Description of the task -> Starting at the line that has "Continua lo Shopping (214, 415)" and stopping after the line that has "Bulimia nervosa (128, 468)", reproduce the listing below exactly; omit everything else.

== Segment start ==

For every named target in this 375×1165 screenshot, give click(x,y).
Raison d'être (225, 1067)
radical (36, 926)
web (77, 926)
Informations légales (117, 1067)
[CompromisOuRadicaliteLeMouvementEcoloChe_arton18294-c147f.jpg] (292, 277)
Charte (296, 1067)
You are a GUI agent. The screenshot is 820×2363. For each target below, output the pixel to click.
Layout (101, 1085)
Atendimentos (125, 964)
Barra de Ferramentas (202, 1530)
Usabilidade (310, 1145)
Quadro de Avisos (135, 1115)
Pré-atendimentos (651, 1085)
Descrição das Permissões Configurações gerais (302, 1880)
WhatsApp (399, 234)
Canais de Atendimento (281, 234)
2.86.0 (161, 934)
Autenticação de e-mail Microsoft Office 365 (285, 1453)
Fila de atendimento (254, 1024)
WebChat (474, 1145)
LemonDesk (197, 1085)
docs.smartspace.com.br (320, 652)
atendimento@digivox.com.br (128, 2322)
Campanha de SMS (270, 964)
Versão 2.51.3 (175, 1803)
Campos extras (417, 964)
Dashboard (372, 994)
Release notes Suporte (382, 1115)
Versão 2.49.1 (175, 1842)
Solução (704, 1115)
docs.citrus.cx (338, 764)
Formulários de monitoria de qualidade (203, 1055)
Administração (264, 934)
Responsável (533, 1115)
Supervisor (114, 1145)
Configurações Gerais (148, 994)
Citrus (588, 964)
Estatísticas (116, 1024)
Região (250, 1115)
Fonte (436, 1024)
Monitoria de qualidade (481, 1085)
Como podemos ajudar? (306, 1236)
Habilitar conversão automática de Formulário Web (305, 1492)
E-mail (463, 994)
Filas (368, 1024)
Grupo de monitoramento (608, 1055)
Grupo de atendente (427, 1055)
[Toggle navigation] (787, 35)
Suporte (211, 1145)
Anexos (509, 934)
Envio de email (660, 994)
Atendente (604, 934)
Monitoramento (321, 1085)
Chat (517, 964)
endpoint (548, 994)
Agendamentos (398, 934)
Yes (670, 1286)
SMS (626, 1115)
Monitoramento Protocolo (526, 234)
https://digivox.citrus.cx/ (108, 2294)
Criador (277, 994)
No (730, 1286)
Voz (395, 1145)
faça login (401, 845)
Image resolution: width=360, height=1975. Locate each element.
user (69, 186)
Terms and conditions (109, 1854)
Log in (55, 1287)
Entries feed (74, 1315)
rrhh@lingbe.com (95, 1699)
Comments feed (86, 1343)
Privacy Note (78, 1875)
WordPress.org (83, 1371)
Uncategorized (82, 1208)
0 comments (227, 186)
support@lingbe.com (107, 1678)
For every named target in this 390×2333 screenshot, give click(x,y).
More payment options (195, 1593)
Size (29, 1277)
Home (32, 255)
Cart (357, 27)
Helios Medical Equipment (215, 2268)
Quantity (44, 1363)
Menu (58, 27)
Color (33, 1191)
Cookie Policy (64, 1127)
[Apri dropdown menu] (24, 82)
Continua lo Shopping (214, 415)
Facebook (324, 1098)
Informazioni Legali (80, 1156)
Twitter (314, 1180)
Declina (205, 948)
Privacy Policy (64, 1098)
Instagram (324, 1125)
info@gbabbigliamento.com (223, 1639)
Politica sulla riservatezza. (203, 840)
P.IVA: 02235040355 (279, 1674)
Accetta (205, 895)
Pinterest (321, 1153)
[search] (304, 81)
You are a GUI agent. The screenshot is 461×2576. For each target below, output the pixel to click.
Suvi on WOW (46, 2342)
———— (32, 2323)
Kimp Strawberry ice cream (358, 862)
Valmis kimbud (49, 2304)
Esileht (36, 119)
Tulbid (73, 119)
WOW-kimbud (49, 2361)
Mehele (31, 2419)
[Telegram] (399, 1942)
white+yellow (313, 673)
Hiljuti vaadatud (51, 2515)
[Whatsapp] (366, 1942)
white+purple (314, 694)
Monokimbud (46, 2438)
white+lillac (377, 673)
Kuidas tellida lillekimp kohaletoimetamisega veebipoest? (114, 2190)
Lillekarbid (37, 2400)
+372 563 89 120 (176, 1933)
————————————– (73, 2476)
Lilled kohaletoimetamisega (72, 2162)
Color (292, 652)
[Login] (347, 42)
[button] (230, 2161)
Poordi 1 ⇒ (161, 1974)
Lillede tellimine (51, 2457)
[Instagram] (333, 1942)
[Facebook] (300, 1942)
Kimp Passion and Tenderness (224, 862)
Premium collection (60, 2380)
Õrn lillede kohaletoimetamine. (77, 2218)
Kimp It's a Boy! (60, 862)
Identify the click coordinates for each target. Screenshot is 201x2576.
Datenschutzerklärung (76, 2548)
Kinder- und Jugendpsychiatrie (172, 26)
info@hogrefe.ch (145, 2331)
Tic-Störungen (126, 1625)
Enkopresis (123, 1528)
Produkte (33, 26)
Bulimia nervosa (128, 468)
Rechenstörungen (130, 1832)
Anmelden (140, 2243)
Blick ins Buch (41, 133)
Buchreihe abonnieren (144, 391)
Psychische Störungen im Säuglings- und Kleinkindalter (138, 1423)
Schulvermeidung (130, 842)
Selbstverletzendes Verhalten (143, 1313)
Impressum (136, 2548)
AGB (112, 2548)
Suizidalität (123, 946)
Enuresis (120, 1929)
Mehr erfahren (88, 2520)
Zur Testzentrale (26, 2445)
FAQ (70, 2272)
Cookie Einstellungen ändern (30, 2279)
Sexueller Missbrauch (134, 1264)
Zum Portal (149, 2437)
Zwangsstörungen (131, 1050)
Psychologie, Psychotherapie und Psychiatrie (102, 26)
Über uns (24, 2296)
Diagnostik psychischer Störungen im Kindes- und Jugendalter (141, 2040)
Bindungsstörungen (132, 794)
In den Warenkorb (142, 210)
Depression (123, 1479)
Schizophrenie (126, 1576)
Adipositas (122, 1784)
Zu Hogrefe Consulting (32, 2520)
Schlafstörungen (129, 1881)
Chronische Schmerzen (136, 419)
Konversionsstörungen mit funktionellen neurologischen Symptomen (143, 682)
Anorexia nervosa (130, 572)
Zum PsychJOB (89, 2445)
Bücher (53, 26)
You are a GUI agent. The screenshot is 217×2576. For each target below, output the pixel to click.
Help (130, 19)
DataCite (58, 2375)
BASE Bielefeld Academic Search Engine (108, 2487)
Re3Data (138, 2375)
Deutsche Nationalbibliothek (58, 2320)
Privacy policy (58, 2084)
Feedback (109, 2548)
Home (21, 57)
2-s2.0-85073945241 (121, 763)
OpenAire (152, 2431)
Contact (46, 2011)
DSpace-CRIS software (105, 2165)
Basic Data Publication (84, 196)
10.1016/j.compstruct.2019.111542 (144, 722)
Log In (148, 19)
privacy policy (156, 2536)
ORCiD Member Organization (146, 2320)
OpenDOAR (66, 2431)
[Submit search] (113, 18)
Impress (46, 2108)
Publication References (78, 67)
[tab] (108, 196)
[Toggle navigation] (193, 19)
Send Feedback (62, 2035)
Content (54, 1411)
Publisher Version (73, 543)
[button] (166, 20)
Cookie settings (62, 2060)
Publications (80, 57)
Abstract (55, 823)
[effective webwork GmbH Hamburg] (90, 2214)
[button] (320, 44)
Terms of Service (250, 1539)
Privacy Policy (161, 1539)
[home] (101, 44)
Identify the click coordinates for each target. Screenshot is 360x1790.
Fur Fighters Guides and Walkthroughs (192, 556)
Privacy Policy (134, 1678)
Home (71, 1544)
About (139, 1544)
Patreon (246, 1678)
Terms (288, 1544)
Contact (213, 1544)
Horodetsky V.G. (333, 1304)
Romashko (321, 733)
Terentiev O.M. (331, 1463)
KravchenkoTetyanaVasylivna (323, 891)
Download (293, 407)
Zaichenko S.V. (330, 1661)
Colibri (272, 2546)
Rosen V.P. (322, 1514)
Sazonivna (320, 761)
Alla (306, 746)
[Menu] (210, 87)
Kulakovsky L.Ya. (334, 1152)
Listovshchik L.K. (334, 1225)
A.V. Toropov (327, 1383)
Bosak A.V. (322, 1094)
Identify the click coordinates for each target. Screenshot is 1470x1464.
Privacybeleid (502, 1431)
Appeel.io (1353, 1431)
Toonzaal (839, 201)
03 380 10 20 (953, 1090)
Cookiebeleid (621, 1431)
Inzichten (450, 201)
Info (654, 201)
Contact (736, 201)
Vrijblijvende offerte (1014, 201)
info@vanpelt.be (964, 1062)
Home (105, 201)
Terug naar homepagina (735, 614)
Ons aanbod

== Segment end ==

Solution to the problem ->
Continua lo Shopping (214, 415)
Facebook (324, 1098)
Informazioni Legali (80, 1156)
Twitter (314, 1180)
Declina (205, 948)
Privacy Policy (64, 1098)
Instagram (324, 1125)
info@gbabbigliamento.com (223, 1639)
Politica sulla riservatezza. (203, 840)
P.IVA: 02235040355 (279, 1674)
Accetta (205, 895)
Pinterest (321, 1153)
[search] (304, 81)
You are a GUI agent. The screenshot is 461×2576. For each target below, output the pixel to click.
Suvi on WOW (46, 2342)
———— (32, 2323)
Kimp Strawberry ice cream (358, 862)
Valmis kimbud (49, 2304)
Esileht (36, 119)
Tulbid (73, 119)
WOW-kimbud (49, 2361)
Mehele (31, 2419)
[Telegram] (399, 1942)
white+yellow (313, 673)
Hiljuti vaadatud (51, 2515)
[Whatsapp] (366, 1942)
white+purple (314, 694)
Monokimbud (46, 2438)
white+lillac (377, 673)
Kuidas tellida lillekimp kohaletoimetamisega veebipoest? (114, 2190)
Lillekarbid (37, 2400)
+372 563 89 120 (176, 1933)
————————————– (73, 2476)
Lilled kohaletoimetamisega (72, 2162)
Color (292, 652)
[Login] (347, 42)
[button] (230, 2161)
Poordi 1 ⇒ (161, 1974)
Lillede tellimine (51, 2457)
[Instagram] (333, 1942)
[Facebook] (300, 1942)
Kimp Passion and Tenderness (224, 862)
Premium collection (60, 2380)
Õrn lillede kohaletoimetamine. (77, 2218)
Kimp It's a Boy! (60, 862)
Identify the click coordinates for each target. Screenshot is 201x2576.
Datenschutzerklärung (76, 2548)
Kinder- und Jugendpsychiatrie (172, 26)
info@hogrefe.ch (145, 2331)
Tic-Störungen (126, 1625)
Enkopresis (123, 1528)
Produkte (33, 26)
Bulimia nervosa (128, 468)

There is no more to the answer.